**Prompt**: Pick out every line of the entries below where "computer" occurs, and copy those lines.

[Saved entries]
══════

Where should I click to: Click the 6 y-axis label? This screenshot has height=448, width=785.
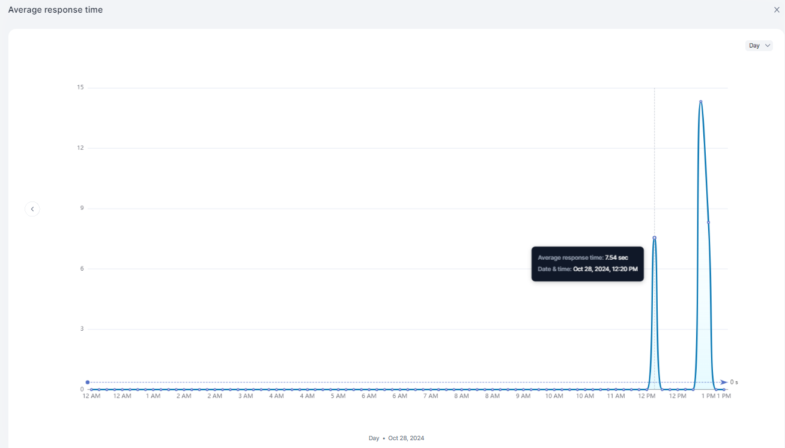[82, 269]
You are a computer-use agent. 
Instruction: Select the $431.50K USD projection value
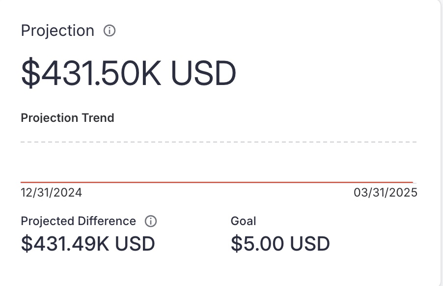(128, 72)
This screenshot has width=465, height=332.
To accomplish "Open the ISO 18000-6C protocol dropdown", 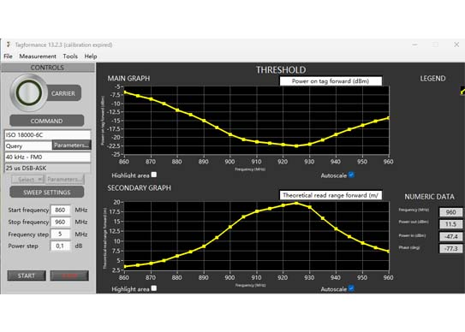I will pos(47,135).
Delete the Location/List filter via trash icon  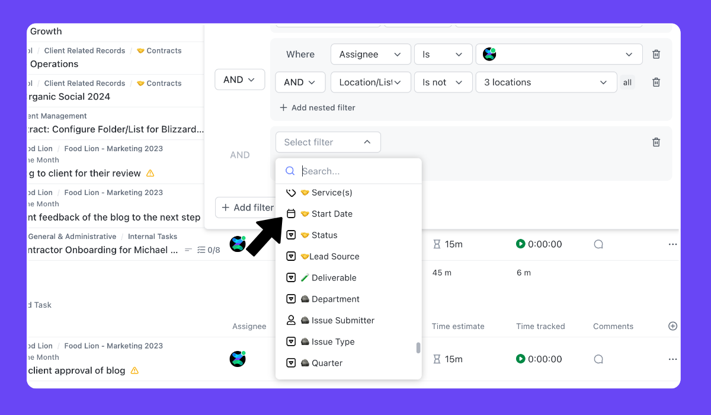pyautogui.click(x=656, y=82)
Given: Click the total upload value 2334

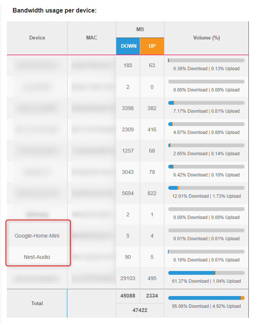Looking at the screenshot, I should point(152,296).
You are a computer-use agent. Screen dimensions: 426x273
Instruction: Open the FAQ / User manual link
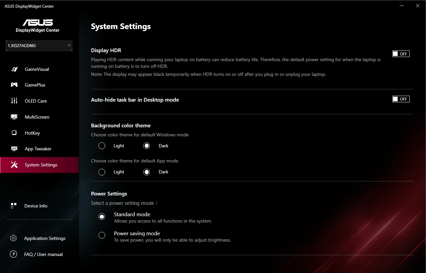tap(43, 254)
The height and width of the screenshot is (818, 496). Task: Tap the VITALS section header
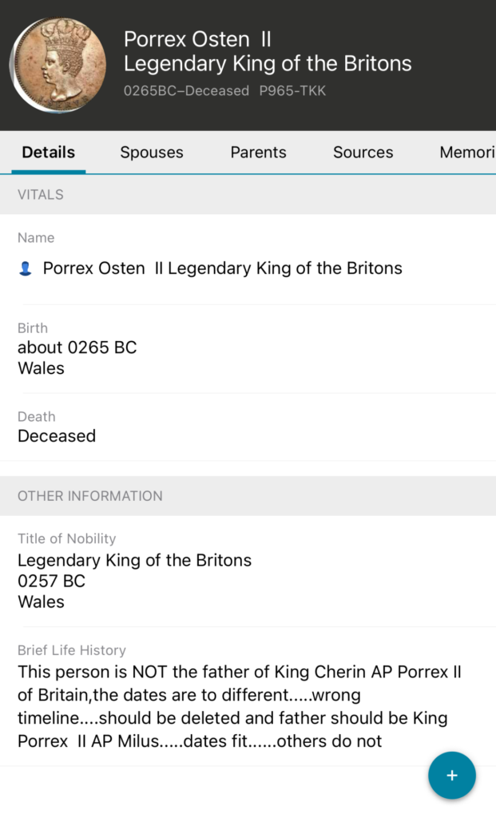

══════

**Response**:
You are a computer-use agent. 
You are a computer-use agent. Screen dimensions: 426x273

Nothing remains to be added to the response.